SBY-Kalla mencoba menutupi kebohongannya dengan sejumlah ilusi baru; misalnya pemberian beasiswa kepada aktivis mahasiswa, kemudahan untuk beasiswa luarnegeri, program bantuan untuk penyelesaian study, dan lain-lain. Namun program tersebut tidak sanggup menghentikan kesenjangan sosial dalam memperoleh pendidikan layak dan berkualitas, tetap saja orang miskin tidak tertolong. Menurut Faisal Basri, seorang pengamat ekonomi, justru mengkhawatirkan anggaran 20 persen itu akan menciptakan Depdiknas sebagai gudang korupsi. Sementara itu, Rektor Universitas Gajah Mada (UGM) Yogyakarta Sofian Effendi mengingatkan bahwa alokasi anggaran pendidikan sebesar 20 persen dari APBN itu tidak berpengaruh banyak pada biaya pendidikan tinggi. Biaya pendidikan tinggi tidak serta merta akan murah. Dengan asumsi total APBN mencapai 550 sampai 660 trilyun rupiah, maka anggaran 20 persen itu sama dengan 120 trilyun rupiah. Dari jumlah tersebut, perguruan tinggi diperkirakan mendapat 20 persen atau sekitar 24 trilyun rupiah. Dana itu harus digunakan untuk seluruh perguruan tinggi negeri dan swasta dengan total mahasiswa sekitar 4 juta orang.
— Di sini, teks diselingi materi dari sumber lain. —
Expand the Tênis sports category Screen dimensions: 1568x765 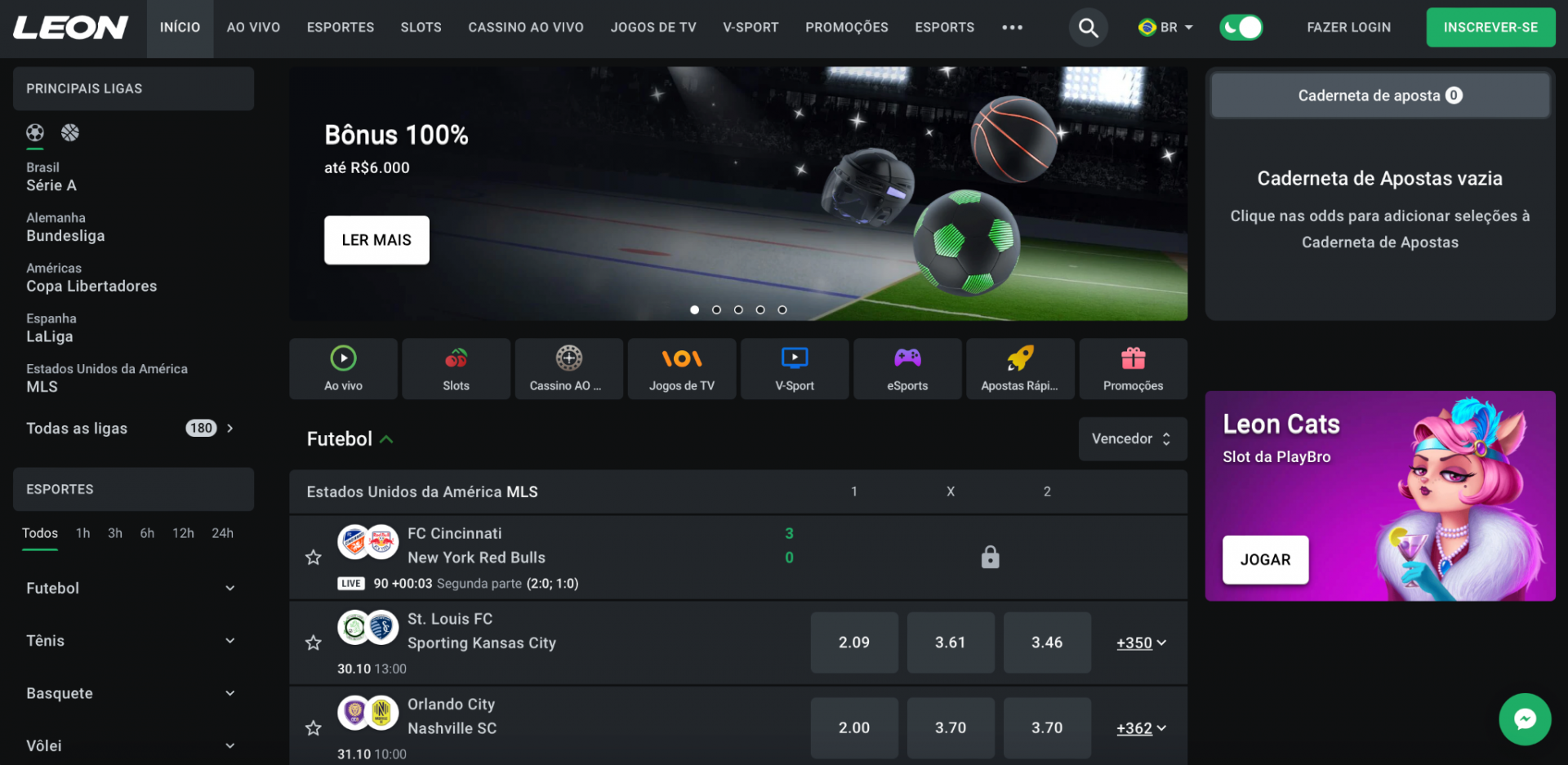pyautogui.click(x=131, y=641)
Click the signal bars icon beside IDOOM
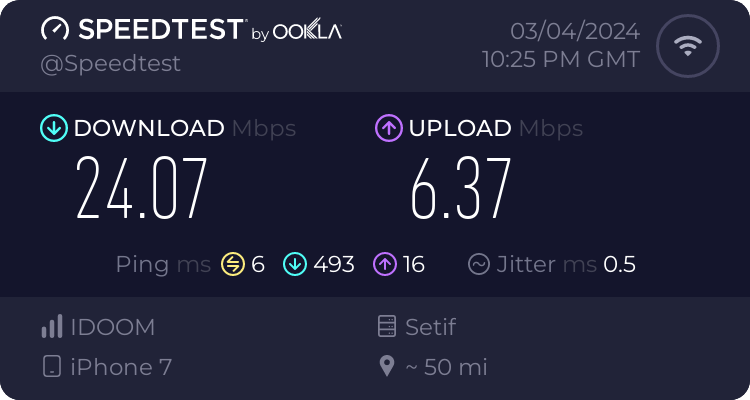The image size is (750, 400). click(x=52, y=327)
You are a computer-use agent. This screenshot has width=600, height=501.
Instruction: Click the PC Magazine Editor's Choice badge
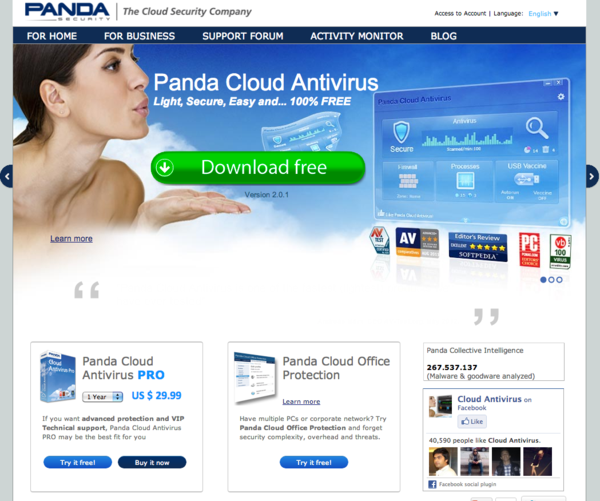click(528, 245)
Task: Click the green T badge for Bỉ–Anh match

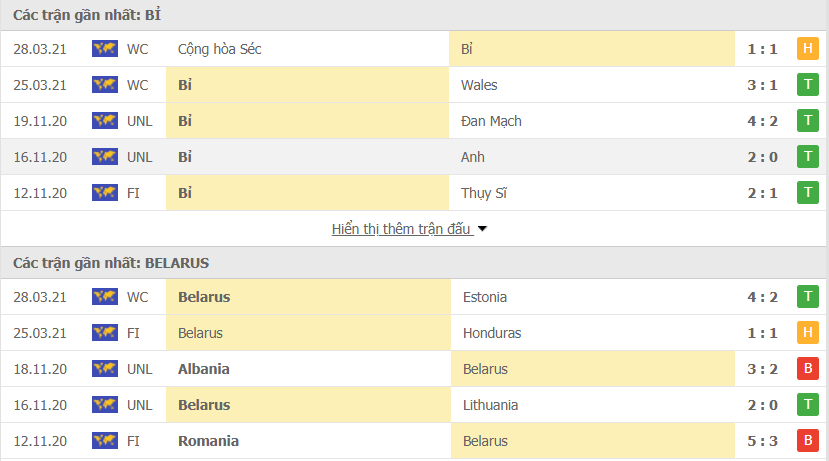Action: (x=807, y=157)
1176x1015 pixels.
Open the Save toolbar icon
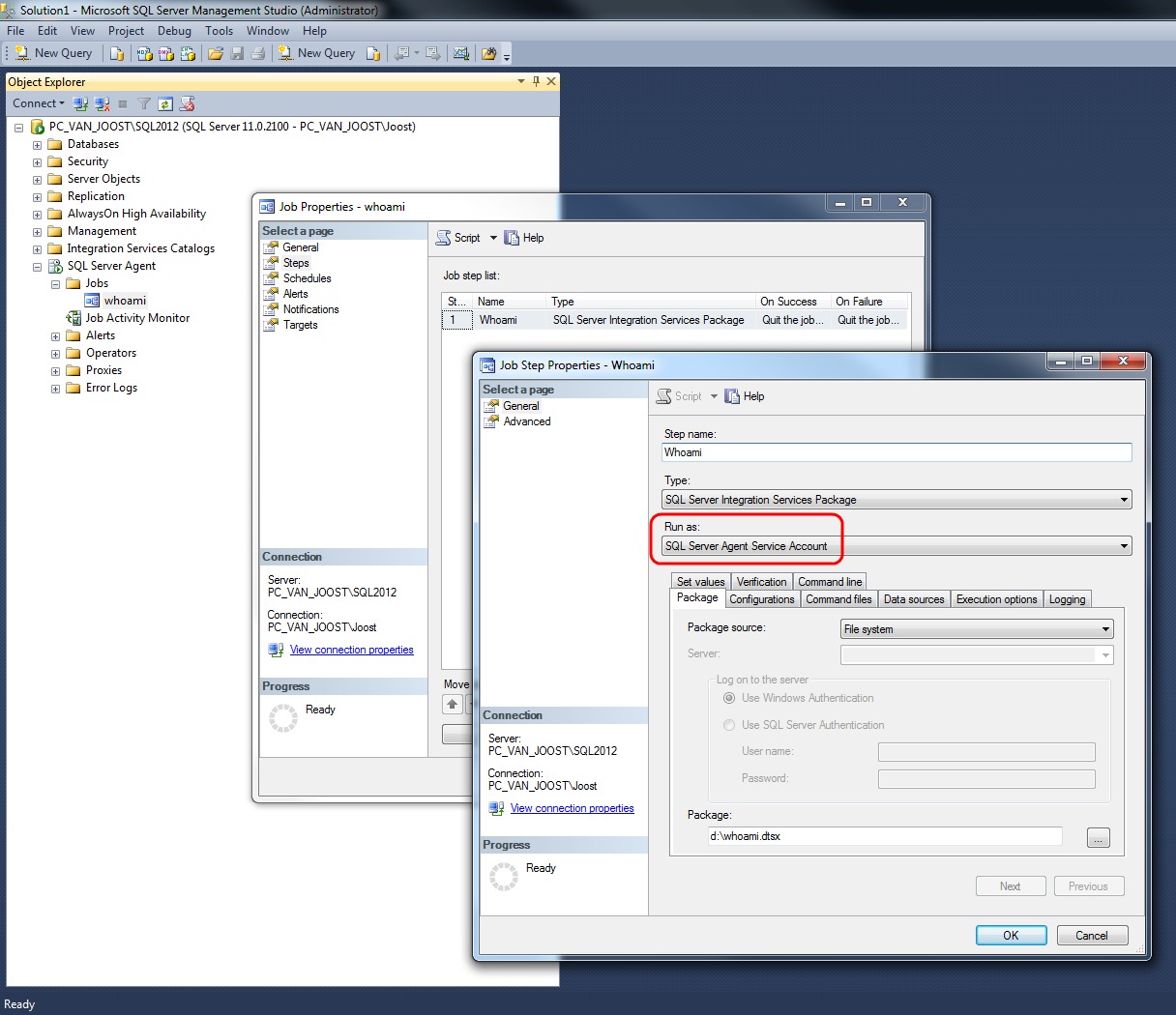238,53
Padahal, kata Sofian seperti ditulis Media Indonesia (3/4), anggaran mahasiswa standar nasional untuk Strata Satu adalah 18,1 juta rupiah per mahasiswa per tahun, atau sama dengan 72 trilyun pertahun. Dengan demikian, anggaran yang ditetapkan MK pun tidak mencapai standar nasional. Dan tidak bia diharapkan akan menurunkan biaya pendidikan tinggi. Jika dibandingkan dengan negara tetangga, seperti Malaysia, anggarannya jauh di atas Indonesia. Di Malaysia, anggaran untuk mahasiswa mencapai 114 juta rupiah per mahasiswa per tahun. Dan ini belum termasuk soal pengembangan sumber daya manusia yang juga membutuhkan biaya besar.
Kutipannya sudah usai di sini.